Stored items
======

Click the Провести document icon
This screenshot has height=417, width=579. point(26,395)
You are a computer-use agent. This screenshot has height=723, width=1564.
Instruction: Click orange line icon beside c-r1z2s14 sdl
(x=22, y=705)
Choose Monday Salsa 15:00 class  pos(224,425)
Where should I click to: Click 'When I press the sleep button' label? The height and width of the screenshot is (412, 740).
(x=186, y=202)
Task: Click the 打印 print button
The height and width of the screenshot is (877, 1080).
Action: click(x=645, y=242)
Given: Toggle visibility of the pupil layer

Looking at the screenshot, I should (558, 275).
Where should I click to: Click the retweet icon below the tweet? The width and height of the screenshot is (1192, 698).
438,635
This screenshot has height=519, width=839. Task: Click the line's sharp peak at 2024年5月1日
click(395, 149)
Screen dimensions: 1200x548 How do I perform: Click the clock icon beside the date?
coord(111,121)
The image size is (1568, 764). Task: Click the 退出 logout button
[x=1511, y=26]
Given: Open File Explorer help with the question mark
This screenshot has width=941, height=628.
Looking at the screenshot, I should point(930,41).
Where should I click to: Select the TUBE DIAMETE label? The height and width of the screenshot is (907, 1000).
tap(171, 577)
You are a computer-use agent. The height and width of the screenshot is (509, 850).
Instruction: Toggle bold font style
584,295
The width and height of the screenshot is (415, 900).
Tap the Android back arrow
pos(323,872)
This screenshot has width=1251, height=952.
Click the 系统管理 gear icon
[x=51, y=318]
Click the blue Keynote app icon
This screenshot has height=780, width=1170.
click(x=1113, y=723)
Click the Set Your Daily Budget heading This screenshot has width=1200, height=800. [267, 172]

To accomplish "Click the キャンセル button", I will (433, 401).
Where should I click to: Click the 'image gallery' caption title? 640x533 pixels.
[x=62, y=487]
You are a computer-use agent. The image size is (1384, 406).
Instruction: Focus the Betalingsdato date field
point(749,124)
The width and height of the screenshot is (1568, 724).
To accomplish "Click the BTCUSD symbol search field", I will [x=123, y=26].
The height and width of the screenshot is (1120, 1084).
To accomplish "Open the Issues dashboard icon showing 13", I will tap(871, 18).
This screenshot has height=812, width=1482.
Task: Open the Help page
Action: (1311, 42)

======

◆ **DIRECTIONS**
Using only the data above, copy out the lines that include the word "computer".

◆ **RESULT BELOW**
You are a computer-use agent. This screenshot has height=723, width=1564.
You are a computer-use agent. The height and width of the screenshot is (509, 850).
You are a computer-use agent. The image size is (1384, 406).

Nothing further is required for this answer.